MoDitector: Module-Directed Testing for Autonomous Driving Systems
MoDitector: Module-Directed Testing for Autonomous Driving Systems
This website provides the supplementary materials for the paper "MoDitector: Module-Directed Testing for Autonomous Driving Systems", the source code is public with anonymous git "https://github.com/Shanicky-RenzhiWang/MoDitector"
Testing Autonomous Driving Systems (ADS) is crucial forcensuring their safety, reliability, and performance. Despite numerous testing methods available that can generate diverse and challenging scenarios to uncover potential vulnerabilities, these methods often treat ADS as a black-box, primarily focusing on identifying system failures like collisions or near-misses without pinpointing the specific modules responsible for these failures. Understanding the root causes of failures is essential for effective debugging and subsequent system repair. We observed that existing methods also fall short in generating diverse failures that adequately test the distinct modules of an ADS, such as perception, prediction, planning and control.

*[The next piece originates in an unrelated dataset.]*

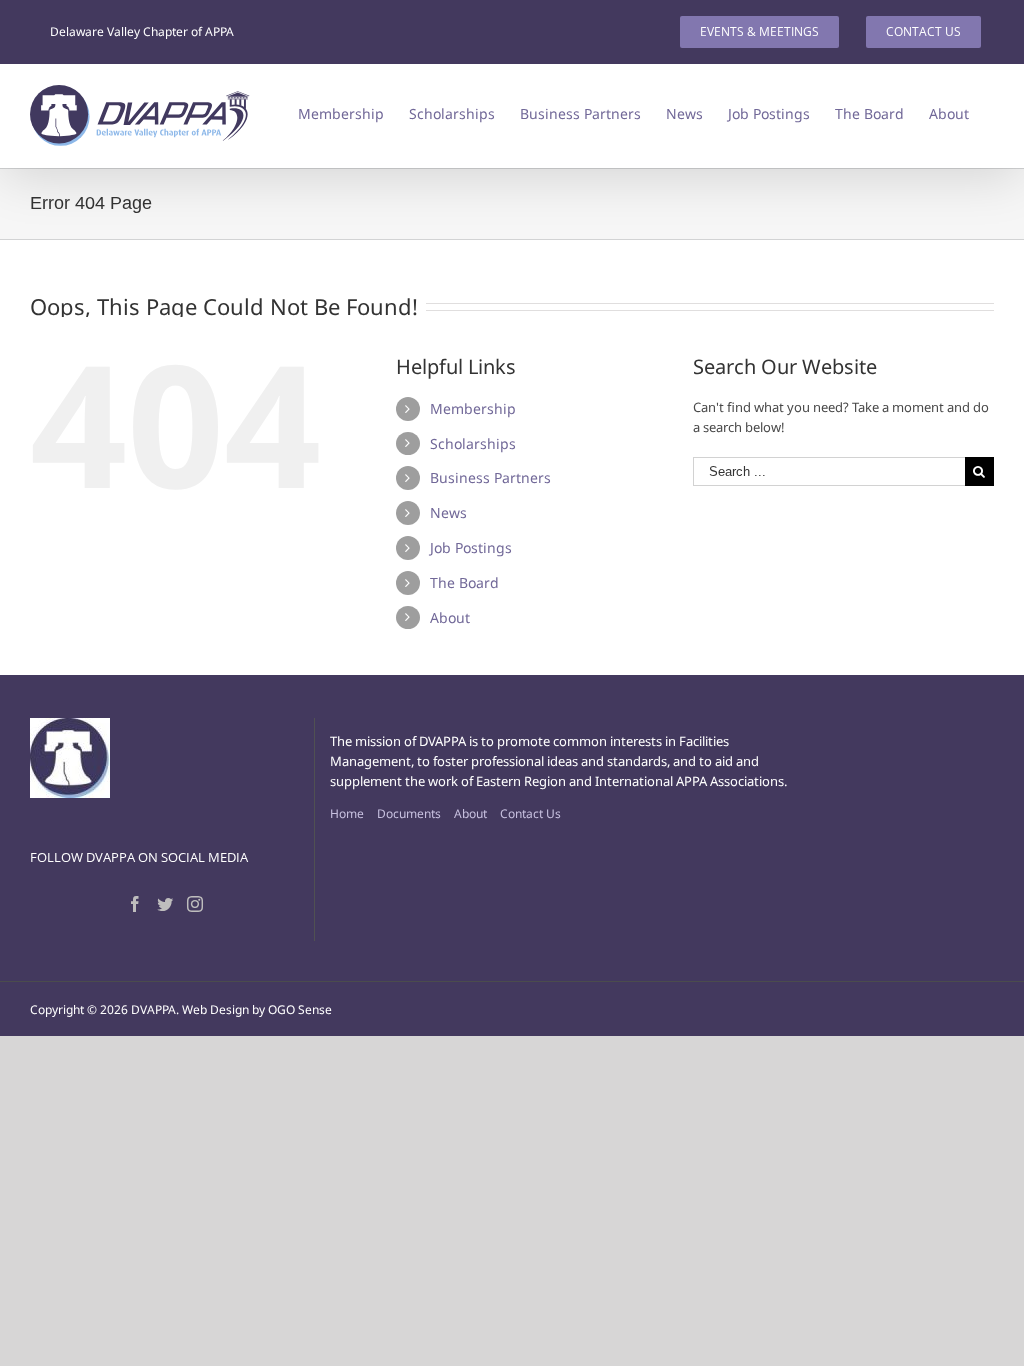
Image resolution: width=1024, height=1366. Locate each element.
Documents (409, 813)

To bridge this gap, we introduce MoDitector, the first root-cause-aware testing method for ADS. Unlike previous approaches, MoDitector not only generates scenarios leading to collisions but also showing which specific module triggered the failure. This method targets specific modules, creating test scenarios that highlight the weaknesses of these given modules. Specifically, our approach involves designing module-specific oracles to ascertain module failures and employs a module-directed testing strategy that includes module-specific feedback, adaptive seed selection, and mutation. This strategy guides the generation of tests that effectively provoke module-specific failures. We evaluated MoDitector across four critical ADS modules and four testing scenarios. The results demonstrate that our method can effectively and efficiently generate scenarios where errors in targeted modules are responsible for ADS failures. It generates 216.7 expected scenarios in total, while the best-performing baseline detects only 79.0 scenarios.
Our approach represents a significant innovation in ADS testing by focusing on identifying and rectifying module-specific errors within the system, moving beyond conventional black-box failure detection.